== ACTIVITY ==
Reproduce the records below in their entirety, exactly as shown.

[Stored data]
--*--

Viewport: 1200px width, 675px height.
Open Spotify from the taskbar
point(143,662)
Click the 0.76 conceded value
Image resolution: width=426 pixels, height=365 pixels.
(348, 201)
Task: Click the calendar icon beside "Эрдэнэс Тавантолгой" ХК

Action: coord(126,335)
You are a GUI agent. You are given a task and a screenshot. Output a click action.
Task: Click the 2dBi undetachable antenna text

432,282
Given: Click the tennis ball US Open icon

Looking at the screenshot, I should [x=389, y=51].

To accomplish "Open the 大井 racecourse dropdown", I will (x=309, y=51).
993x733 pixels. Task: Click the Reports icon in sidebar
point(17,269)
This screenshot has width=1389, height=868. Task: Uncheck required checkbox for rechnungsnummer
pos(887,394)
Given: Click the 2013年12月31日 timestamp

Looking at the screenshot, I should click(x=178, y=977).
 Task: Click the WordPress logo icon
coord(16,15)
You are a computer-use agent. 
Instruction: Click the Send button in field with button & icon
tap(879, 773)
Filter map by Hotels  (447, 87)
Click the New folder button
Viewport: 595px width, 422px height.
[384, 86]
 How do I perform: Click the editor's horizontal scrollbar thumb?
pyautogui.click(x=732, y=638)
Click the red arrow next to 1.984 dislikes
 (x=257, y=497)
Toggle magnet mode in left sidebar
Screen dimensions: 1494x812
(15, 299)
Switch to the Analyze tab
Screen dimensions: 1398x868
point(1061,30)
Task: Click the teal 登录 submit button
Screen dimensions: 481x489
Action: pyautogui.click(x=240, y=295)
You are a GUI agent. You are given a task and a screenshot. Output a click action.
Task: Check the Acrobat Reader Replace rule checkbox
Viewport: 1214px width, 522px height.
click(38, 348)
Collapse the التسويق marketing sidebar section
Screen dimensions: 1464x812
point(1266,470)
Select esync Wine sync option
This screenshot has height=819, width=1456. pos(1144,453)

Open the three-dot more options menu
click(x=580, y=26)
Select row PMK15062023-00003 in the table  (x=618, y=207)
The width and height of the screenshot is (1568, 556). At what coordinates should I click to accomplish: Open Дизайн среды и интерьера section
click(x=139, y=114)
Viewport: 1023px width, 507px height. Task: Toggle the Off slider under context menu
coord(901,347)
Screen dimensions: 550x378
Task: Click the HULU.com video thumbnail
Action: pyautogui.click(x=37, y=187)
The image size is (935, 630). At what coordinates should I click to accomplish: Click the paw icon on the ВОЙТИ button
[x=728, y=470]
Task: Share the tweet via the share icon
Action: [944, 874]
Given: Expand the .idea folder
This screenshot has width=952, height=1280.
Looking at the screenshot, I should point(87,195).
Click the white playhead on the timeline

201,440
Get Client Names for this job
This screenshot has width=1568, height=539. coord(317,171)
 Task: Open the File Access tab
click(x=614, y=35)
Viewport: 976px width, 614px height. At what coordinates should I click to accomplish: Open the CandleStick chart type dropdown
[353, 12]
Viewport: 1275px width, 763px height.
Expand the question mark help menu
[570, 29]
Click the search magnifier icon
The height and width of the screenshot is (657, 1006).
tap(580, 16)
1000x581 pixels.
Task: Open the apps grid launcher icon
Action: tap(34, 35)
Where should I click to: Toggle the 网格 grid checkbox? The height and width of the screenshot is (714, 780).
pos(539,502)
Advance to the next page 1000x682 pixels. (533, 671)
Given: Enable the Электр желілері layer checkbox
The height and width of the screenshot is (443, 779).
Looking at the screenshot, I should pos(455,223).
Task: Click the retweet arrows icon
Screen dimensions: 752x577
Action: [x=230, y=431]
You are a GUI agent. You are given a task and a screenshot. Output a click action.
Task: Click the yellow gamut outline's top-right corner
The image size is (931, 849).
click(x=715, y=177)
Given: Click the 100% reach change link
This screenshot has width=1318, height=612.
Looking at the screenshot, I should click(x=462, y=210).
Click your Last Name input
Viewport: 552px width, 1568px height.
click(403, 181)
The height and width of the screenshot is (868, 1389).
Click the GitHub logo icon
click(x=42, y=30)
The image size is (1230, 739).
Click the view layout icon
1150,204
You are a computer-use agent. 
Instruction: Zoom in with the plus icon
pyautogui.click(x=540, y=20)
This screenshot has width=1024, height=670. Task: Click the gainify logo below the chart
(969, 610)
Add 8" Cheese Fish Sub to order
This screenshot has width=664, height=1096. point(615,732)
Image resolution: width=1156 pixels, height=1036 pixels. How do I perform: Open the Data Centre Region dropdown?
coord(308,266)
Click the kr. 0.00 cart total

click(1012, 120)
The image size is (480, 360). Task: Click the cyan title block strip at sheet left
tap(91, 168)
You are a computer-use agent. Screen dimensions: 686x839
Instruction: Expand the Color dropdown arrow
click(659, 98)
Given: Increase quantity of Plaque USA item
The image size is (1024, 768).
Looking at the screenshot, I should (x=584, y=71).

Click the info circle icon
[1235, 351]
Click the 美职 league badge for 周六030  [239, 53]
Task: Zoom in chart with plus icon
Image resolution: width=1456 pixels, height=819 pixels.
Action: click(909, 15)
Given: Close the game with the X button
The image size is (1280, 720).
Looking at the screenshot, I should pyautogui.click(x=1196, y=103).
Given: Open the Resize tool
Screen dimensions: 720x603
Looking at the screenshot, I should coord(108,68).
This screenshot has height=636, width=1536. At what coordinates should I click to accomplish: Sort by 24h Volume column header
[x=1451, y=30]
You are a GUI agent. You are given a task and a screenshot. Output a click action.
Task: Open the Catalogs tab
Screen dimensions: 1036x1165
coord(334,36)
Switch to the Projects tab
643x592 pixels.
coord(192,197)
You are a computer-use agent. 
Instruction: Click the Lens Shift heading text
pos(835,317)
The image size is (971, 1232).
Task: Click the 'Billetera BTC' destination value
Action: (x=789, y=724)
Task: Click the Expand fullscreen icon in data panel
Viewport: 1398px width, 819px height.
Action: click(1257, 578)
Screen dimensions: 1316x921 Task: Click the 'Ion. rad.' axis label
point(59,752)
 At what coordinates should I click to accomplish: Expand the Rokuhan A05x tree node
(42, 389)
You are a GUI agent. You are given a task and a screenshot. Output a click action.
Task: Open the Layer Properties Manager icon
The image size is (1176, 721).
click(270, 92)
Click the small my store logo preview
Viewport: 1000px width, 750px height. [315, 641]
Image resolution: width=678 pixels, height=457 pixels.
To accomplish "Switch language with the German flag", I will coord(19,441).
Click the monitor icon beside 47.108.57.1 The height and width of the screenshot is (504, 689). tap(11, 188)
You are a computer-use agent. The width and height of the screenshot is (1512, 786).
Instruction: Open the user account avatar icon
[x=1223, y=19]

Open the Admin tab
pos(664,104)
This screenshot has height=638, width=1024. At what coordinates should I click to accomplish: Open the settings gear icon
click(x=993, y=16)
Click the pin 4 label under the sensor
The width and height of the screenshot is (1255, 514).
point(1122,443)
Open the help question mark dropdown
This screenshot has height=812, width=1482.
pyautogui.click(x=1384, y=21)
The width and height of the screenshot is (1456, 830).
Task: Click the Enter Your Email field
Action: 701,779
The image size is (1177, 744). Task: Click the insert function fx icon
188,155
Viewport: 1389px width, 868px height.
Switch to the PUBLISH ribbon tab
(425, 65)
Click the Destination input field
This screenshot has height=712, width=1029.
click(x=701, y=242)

--*--

== SOLUTION TO THIS EXERCISE ==
Viewport: 1200px width, 675px height.
Open Spotify from the taskbar
point(143,662)
Click the 0.76 conceded value
Image resolution: width=426 pixels, height=365 pixels.
(348, 201)
Task: Click the calendar icon beside "Эрдэнэс Тавантолгой" ХК

Action: coord(126,335)
You are a GUI agent. You are given a task and a screenshot. Output a click action.
Task: Click the 2dBi undetachable antenna text

432,282
Given: Click the tennis ball US Open icon

Looking at the screenshot, I should [x=389, y=51].

To accomplish "Open the 大井 racecourse dropdown", I will (x=309, y=51).
993x733 pixels. Task: Click the Reports icon in sidebar
point(17,269)
This screenshot has width=1389, height=868. Task: Uncheck required checkbox for rechnungsnummer
pos(887,394)
Given: Click the 2013年12月31日 timestamp

Looking at the screenshot, I should click(x=178, y=977).
 Task: Click the WordPress logo icon
coord(16,15)
You are a computer-use agent. 
Instruction: Click the Send button in field with button & icon
tap(879, 773)
Filter map by Hotels  (447, 87)
Click the New folder button
Viewport: 595px width, 422px height.
[384, 86]
 How do I perform: Click the editor's horizontal scrollbar thumb?
pyautogui.click(x=732, y=638)
Click the red arrow next to 1.984 dislikes
 (x=257, y=497)
Toggle magnet mode in left sidebar
Screen dimensions: 1494x812
(15, 299)
Switch to the Analyze tab
Screen dimensions: 1398x868
point(1061,30)
Task: Click the teal 登录 submit button
Screen dimensions: 481x489
Action: pyautogui.click(x=240, y=295)
You are a GUI agent. You are given a task and a screenshot. Output a click action.
Task: Check the Acrobat Reader Replace rule checkbox
Viewport: 1214px width, 522px height.
click(38, 348)
Collapse the التسويق marketing sidebar section
Screen dimensions: 1464x812
point(1266,470)
Select esync Wine sync option
This screenshot has height=819, width=1456. pos(1144,453)

Open the three-dot more options menu
click(x=580, y=26)
Select row PMK15062023-00003 in the table  (x=618, y=207)
The width and height of the screenshot is (1568, 556). At what coordinates should I click to accomplish: Open Дизайн среды и интерьера section
click(x=139, y=114)
Viewport: 1023px width, 507px height. Task: Toggle the Off slider under context menu
coord(901,347)
Screen dimensions: 550x378
Task: Click the HULU.com video thumbnail
Action: pyautogui.click(x=37, y=187)
The image size is (935, 630). At what coordinates should I click to accomplish: Click the paw icon on the ВОЙТИ button
[x=728, y=470]
Task: Share the tweet via the share icon
Action: [944, 874]
Given: Expand the .idea folder
This screenshot has width=952, height=1280.
Looking at the screenshot, I should point(87,195).
Click the white playhead on the timeline

201,440
Get Client Names for this job
This screenshot has width=1568, height=539. coord(317,171)
 Task: Open the File Access tab
click(x=614, y=35)
Viewport: 976px width, 614px height. At what coordinates should I click to accomplish: Open the CandleStick chart type dropdown
[353, 12]
Viewport: 1275px width, 763px height.
Expand the question mark help menu
[570, 29]
Click the search magnifier icon
The height and width of the screenshot is (657, 1006).
tap(580, 16)
1000x581 pixels.
Task: Open the apps grid launcher icon
Action: tap(34, 35)
Where should I click to: Toggle the 网格 grid checkbox? The height and width of the screenshot is (714, 780).
pos(539,502)
Advance to the next page 1000x682 pixels. (533, 671)
Given: Enable the Электр желілері layer checkbox
The height and width of the screenshot is (443, 779).
Looking at the screenshot, I should pos(455,223).
Task: Click the retweet arrows icon
Screen dimensions: 752x577
Action: [x=230, y=431]
You are a GUI agent. You are given a task and a screenshot. Output a click action.
Task: Click the yellow gamut outline's top-right corner
The image size is (931, 849).
click(x=715, y=177)
Given: Click the 100% reach change link
This screenshot has width=1318, height=612.
Looking at the screenshot, I should click(x=462, y=210).
Click your Last Name input
Viewport: 552px width, 1568px height.
click(403, 181)
The height and width of the screenshot is (868, 1389).
Click the GitHub logo icon
click(x=42, y=30)
The image size is (1230, 739).
Click the view layout icon
1150,204
You are a computer-use agent. 
Instruction: Zoom in with the plus icon
pyautogui.click(x=540, y=20)
This screenshot has width=1024, height=670. Task: Click the gainify logo below the chart
(969, 610)
Add 8" Cheese Fish Sub to order
This screenshot has width=664, height=1096. point(615,732)
Image resolution: width=1156 pixels, height=1036 pixels. How do I perform: Open the Data Centre Region dropdown?
coord(308,266)
Click the kr. 0.00 cart total

click(1012, 120)
The image size is (480, 360). Task: Click the cyan title block strip at sheet left
tap(91, 168)
You are a computer-use agent. Screen dimensions: 686x839
Instruction: Expand the Color dropdown arrow
click(659, 98)
Given: Increase quantity of Plaque USA item
The image size is (1024, 768).
Looking at the screenshot, I should (x=584, y=71).

Click the info circle icon
[1235, 351]
Click the 美职 league badge for 周六030  [239, 53]
Task: Zoom in chart with plus icon
Image resolution: width=1456 pixels, height=819 pixels.
Action: click(909, 15)
Given: Close the game with the X button
The image size is (1280, 720).
Looking at the screenshot, I should pyautogui.click(x=1196, y=103).
Given: Open the Resize tool
Screen dimensions: 720x603
Looking at the screenshot, I should coord(108,68).
This screenshot has height=636, width=1536. At what coordinates should I click to accomplish: Sort by 24h Volume column header
[x=1451, y=30]
You are a GUI agent. You are given a task and a screenshot. Output a click action.
Task: Open the Catalogs tab
Screen dimensions: 1036x1165
coord(334,36)
Switch to the Projects tab
643x592 pixels.
coord(192,197)
You are a computer-use agent. 
Instruction: Click the Lens Shift heading text
pos(835,317)
The image size is (971, 1232).
Task: Click the 'Billetera BTC' destination value
Action: (x=789, y=724)
Task: Click the Expand fullscreen icon in data panel
Viewport: 1398px width, 819px height.
Action: click(1257, 578)
Screen dimensions: 1316x921 Task: Click the 'Ion. rad.' axis label
point(59,752)
 At what coordinates should I click to accomplish: Expand the Rokuhan A05x tree node
(42, 389)
You are a GUI agent. You are given a task and a screenshot. Output a click action.
Task: Open the Layer Properties Manager icon
The image size is (1176, 721).
click(270, 92)
Click the small my store logo preview
Viewport: 1000px width, 750px height. [315, 641]
Image resolution: width=678 pixels, height=457 pixels.
To accomplish "Switch language with the German flag", I will coord(19,441).
Click the monitor icon beside 47.108.57.1 The height and width of the screenshot is (504, 689). tap(11, 188)
You are a computer-use agent. The width and height of the screenshot is (1512, 786).
Instruction: Open the user account avatar icon
[x=1223, y=19]

Open the Admin tab
pos(664,104)
This screenshot has height=638, width=1024. At what coordinates should I click to accomplish: Open the settings gear icon
click(x=993, y=16)
Click the pin 4 label under the sensor
The width and height of the screenshot is (1255, 514).
point(1122,443)
Open the help question mark dropdown
This screenshot has height=812, width=1482.
pyautogui.click(x=1384, y=21)
The width and height of the screenshot is (1456, 830).
Task: Click the Enter Your Email field
Action: 701,779
The image size is (1177, 744). Task: Click the insert function fx icon
188,155
Viewport: 1389px width, 868px height.
Switch to the PUBLISH ribbon tab
(425, 65)
Click the Destination input field
This screenshot has height=712, width=1029.
click(x=701, y=242)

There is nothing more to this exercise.